Culture

Emile Morel : Le fantasme acidulé à profusion

Les mondes fantasmagoriques d’Emile Morel font l’ouverture des Imaginales qui se dérouleront du 23 au 26 mai. Des peintures numériques, où l’on se perd entre rêves et cauchemars. L’imaginaire dans ses dédales les plus profonds exposé à La Plomberie.

Si Michel Heinrich ne souhaite pas imposer ses émotions face à l’œuvre d’Emile Morel, c’est que l’artiste fait appel à tout ce qui est enfoui profondément en nous. A chacun d’en faire sa lecture…

Au premier abord, on se laisse attirer par les couleurs acidulées. « Des couleurs enfantines, remarque Fabienne, puis à la 2e lecture, c’est dur ! ».

Fascination

En s’approchant, « il y a une sorte de fascination pour ce monde onirique », qui retient le regard, interpelle. « C’est l’horreur déguisée ! traduit Julie. Mais ça ne me fait pas trop peur,  parce que c’est éphémère ».

Un enfant, regard scotché au tableau, semble complètement sous l’emprise de ce qu’il découvre, capturé, englouti par cet univers.
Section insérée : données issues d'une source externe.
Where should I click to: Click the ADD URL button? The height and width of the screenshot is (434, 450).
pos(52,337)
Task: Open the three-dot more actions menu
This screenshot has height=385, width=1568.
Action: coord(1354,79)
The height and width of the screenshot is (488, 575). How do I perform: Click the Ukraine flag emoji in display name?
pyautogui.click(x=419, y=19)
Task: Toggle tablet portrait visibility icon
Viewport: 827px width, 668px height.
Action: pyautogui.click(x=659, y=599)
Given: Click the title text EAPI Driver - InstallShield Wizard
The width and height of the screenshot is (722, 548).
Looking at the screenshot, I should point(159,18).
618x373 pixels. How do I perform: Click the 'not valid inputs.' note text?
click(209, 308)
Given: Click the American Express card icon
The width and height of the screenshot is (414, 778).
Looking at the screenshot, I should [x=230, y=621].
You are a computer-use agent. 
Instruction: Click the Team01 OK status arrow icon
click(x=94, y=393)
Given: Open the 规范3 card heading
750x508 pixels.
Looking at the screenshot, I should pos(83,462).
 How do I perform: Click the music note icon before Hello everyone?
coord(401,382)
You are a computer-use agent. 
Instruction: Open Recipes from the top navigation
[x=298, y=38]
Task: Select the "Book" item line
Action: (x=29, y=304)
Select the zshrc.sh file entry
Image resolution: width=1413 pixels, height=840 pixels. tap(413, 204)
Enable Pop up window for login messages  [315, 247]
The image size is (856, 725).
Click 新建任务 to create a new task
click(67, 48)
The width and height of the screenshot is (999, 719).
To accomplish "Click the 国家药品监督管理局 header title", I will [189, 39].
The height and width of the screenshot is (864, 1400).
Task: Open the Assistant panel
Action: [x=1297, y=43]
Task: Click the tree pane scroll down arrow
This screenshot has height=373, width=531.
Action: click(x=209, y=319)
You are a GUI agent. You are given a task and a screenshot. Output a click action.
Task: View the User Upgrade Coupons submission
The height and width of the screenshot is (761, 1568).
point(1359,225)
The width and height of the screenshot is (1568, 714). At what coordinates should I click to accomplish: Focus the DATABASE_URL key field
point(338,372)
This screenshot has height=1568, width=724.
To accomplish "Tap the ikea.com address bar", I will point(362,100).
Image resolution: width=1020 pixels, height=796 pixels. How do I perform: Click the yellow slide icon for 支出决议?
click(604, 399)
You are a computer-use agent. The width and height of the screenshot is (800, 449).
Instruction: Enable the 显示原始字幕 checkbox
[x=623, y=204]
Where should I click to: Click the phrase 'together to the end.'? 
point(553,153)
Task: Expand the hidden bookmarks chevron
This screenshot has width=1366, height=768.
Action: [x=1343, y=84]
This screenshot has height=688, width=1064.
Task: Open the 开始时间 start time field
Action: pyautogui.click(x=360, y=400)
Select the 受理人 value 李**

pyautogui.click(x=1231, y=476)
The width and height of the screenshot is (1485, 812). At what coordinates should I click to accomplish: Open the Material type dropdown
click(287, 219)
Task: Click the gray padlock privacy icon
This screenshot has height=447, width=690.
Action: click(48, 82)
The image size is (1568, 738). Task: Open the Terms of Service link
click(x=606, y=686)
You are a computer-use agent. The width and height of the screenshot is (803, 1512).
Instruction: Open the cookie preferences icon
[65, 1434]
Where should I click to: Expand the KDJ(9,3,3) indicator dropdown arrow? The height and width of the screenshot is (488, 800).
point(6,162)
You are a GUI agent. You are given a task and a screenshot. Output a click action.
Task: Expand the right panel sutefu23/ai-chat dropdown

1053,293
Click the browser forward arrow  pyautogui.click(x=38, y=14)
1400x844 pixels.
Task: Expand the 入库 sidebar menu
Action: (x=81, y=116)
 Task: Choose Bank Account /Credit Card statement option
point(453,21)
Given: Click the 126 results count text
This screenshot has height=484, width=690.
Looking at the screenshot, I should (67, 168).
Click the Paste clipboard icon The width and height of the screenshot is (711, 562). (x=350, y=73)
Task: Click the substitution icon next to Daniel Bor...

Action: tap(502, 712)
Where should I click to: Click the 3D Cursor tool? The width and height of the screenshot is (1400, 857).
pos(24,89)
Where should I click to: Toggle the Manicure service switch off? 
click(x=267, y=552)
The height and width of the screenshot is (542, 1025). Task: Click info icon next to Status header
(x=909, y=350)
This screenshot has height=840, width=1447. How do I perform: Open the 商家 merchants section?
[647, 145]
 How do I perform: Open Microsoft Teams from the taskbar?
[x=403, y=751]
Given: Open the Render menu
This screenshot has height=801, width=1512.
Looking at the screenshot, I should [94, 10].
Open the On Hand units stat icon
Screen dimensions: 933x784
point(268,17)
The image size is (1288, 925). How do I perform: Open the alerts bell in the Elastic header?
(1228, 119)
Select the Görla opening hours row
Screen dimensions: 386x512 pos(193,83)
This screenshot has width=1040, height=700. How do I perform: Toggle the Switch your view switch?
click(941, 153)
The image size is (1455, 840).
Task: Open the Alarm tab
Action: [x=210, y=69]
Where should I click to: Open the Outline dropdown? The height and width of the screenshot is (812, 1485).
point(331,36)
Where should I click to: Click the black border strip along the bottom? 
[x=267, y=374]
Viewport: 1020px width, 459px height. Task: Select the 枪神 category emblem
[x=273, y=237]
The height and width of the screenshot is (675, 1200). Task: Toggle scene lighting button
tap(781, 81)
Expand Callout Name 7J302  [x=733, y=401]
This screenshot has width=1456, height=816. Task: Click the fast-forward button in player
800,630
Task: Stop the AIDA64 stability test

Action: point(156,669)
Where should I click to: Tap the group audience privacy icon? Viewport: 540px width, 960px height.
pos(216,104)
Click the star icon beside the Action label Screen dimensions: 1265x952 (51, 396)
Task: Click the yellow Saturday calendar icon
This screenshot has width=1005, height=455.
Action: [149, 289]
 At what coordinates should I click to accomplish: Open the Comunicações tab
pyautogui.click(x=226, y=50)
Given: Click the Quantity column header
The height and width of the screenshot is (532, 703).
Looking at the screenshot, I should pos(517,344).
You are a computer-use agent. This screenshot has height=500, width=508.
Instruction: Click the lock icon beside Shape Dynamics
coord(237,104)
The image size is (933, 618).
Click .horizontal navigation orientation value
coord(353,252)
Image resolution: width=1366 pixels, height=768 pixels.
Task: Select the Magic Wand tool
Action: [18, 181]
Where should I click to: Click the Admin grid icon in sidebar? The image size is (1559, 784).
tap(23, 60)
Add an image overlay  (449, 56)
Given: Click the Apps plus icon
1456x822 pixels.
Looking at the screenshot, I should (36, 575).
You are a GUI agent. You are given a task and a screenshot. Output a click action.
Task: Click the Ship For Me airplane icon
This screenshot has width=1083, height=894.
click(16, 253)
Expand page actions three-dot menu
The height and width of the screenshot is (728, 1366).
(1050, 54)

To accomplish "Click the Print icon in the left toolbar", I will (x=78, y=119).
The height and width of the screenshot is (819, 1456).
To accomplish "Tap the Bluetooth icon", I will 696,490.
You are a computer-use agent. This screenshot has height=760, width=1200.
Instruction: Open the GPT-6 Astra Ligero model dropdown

« J’adore, s’enthousiasme Constance. Je m’évade complètement. C’est magnifique, c’est super coloré, travaillé et plein d’humour dans les intitulés de tableaux ». La dérision, une autre façon d’aborder les tableaux…

Des superpositions de mondes

« Je m’interroge sur la place des enfants, s’étonne Emmanuel, dans un monde qui mêle nourriture et insectes écrasants… Il y a des niveaux infinis d’interprétation. Ça renvoie à des idées nouvelles. Les changements d’échelle, les superpositions de mondes dégagent des émotions qui renvoient au domaine de la science fiction ».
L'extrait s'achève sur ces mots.